## Begin Data entries

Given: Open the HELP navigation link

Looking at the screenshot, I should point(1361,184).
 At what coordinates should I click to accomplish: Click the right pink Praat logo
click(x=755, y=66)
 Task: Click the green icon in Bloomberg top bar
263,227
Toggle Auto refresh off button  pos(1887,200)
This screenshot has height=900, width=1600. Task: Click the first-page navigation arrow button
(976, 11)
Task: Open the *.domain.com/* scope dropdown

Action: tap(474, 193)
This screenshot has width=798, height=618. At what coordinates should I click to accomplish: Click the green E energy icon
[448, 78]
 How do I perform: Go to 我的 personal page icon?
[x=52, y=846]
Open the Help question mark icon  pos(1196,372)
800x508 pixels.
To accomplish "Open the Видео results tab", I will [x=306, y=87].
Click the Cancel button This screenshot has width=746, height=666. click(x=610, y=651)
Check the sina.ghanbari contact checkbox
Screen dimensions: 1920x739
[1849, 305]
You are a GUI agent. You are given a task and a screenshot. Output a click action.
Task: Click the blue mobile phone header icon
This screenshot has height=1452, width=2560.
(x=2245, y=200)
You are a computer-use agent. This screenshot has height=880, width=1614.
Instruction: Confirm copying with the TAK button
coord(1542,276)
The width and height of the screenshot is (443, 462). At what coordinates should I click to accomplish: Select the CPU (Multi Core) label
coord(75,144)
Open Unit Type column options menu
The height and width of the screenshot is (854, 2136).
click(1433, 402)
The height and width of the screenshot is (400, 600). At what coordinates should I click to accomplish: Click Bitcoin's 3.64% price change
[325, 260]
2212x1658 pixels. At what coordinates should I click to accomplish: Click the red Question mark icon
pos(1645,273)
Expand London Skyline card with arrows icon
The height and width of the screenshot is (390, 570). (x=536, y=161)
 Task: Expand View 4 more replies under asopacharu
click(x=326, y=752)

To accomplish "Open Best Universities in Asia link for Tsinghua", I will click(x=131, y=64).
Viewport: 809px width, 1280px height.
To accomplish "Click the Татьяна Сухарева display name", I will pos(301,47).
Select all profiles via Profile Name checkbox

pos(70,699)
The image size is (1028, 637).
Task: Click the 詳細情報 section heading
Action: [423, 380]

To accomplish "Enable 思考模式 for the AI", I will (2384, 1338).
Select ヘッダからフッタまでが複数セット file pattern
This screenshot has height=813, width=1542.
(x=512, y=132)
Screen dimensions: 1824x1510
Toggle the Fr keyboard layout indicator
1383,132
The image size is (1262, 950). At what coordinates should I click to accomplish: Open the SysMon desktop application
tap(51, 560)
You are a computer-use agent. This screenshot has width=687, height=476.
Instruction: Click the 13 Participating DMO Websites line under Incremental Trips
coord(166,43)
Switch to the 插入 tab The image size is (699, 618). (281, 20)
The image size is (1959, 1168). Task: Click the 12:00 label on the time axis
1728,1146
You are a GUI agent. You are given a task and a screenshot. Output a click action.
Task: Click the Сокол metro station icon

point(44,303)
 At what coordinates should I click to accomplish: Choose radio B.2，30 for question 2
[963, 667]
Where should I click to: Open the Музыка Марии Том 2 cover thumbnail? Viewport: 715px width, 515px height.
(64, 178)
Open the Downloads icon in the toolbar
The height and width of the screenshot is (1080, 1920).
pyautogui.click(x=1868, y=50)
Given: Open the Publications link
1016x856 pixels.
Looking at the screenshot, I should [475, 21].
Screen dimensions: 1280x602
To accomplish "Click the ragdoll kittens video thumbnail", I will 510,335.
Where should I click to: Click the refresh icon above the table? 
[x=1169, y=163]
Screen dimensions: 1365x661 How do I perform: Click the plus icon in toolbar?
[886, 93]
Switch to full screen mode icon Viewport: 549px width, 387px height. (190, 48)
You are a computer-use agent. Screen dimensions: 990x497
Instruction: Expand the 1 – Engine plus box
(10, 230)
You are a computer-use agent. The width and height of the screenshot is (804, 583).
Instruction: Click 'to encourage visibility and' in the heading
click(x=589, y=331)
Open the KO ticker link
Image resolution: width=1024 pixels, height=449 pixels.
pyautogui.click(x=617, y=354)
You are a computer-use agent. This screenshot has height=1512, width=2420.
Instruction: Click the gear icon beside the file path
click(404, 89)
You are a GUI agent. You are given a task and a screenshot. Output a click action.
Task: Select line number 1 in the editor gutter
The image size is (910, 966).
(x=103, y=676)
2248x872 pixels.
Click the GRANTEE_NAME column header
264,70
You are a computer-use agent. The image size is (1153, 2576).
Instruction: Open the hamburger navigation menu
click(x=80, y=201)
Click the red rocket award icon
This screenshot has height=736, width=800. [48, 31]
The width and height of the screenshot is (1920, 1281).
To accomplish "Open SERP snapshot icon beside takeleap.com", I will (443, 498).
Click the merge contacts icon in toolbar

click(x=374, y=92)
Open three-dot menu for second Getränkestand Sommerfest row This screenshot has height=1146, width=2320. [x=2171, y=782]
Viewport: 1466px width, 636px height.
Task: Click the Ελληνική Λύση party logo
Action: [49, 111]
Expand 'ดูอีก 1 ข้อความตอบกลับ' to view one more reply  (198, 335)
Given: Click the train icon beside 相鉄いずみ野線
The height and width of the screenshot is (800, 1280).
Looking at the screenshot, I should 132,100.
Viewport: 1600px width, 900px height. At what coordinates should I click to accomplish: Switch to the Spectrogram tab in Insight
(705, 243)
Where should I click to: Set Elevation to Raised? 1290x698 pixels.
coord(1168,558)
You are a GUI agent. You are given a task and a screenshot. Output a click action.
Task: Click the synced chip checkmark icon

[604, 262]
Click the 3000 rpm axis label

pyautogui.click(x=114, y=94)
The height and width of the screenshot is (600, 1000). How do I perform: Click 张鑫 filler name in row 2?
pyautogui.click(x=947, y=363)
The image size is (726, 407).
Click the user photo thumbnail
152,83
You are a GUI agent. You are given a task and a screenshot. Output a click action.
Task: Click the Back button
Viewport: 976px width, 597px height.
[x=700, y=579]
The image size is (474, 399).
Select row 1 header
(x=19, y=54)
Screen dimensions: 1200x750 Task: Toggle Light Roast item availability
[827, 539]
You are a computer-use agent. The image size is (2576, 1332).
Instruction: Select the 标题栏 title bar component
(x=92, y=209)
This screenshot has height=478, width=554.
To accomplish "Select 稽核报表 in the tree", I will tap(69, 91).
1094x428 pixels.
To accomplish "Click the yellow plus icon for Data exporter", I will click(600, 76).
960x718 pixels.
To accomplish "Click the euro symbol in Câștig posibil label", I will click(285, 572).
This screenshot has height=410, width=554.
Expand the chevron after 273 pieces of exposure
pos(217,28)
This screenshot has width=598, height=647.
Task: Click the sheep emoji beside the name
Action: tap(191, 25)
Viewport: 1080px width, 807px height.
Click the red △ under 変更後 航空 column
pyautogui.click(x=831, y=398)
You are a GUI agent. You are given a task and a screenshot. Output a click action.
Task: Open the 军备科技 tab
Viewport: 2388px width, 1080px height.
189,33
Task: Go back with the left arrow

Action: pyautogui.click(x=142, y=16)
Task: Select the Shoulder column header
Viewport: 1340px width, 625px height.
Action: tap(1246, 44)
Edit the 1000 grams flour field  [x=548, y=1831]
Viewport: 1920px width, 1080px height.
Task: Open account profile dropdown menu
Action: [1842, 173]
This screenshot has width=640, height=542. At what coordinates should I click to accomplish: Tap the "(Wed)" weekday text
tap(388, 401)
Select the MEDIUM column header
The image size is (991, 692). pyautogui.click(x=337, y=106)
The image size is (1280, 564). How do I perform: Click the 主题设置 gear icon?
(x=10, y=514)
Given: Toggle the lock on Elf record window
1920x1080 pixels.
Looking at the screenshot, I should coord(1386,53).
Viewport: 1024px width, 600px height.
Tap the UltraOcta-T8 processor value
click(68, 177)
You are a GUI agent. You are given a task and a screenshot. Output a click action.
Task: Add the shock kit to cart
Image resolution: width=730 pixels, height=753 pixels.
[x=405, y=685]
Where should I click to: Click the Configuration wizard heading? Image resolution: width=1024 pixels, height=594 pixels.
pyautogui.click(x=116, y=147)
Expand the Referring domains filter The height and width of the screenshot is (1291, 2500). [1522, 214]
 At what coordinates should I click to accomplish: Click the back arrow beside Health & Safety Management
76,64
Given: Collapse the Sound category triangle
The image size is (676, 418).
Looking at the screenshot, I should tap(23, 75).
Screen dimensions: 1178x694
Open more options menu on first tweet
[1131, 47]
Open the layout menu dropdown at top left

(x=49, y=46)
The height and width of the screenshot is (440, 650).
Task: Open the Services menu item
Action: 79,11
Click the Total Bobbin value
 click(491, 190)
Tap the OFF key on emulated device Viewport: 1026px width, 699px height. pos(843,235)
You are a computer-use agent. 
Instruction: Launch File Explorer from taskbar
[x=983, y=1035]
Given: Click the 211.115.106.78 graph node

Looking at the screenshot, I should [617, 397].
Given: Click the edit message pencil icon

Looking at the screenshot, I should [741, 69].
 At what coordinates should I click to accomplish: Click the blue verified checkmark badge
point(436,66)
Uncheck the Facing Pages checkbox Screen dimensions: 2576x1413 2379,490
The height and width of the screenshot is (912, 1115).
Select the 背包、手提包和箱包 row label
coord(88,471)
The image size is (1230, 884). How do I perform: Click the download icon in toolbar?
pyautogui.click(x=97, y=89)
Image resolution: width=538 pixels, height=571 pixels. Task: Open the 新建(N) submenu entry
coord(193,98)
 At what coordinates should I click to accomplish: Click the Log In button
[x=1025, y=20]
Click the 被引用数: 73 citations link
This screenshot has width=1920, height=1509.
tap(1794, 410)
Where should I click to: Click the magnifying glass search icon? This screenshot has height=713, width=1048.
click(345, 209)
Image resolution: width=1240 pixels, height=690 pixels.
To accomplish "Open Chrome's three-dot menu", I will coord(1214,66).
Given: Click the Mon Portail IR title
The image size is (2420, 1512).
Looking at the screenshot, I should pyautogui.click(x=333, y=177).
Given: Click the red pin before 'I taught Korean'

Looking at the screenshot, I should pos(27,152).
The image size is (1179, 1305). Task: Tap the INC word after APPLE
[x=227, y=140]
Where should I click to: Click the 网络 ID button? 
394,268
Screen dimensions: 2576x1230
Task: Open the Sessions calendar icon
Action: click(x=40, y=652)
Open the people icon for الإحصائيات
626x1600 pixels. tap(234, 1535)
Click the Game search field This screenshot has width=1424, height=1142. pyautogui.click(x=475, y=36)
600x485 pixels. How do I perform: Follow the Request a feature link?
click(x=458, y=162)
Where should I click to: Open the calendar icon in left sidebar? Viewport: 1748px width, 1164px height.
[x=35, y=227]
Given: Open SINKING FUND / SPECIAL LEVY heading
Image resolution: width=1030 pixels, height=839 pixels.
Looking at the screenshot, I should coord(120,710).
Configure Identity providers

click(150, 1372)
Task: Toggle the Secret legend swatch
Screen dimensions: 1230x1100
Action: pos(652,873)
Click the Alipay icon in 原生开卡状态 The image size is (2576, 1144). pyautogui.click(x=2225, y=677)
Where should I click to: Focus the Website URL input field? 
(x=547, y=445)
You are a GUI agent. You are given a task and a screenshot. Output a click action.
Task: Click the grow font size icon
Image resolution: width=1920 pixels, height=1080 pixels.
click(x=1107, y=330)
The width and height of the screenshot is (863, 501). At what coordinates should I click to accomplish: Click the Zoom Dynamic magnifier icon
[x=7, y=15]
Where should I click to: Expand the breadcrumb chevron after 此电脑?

## End Data entries

# [Goal]
Copy out the rows above verbatim, from the line with "The height and width of the screenshot is (912, 1115)." to the line with "Looking at the screenshot, I should pos(27,152).", including both of those lines.

# [Task solution]
The height and width of the screenshot is (912, 1115).
Select the 背包、手提包和箱包 row label
coord(88,471)
The image size is (1230, 884). How do I perform: Click the download icon in toolbar?
pyautogui.click(x=97, y=89)
Image resolution: width=538 pixels, height=571 pixels. Task: Open the 新建(N) submenu entry
coord(193,98)
 At what coordinates should I click to accomplish: Click the Log In button
[x=1025, y=20]
Click the 被引用数: 73 citations link
This screenshot has width=1920, height=1509.
tap(1794, 410)
Where should I click to: Click the magnifying glass search icon? This screenshot has height=713, width=1048.
click(345, 209)
Image resolution: width=1240 pixels, height=690 pixels.
To accomplish "Open Chrome's three-dot menu", I will coord(1214,66).
Given: Click the Mon Portail IR title
The image size is (2420, 1512).
Looking at the screenshot, I should pyautogui.click(x=333, y=177).
Given: Click the red pin before 'I taught Korean'

Looking at the screenshot, I should pos(27,152).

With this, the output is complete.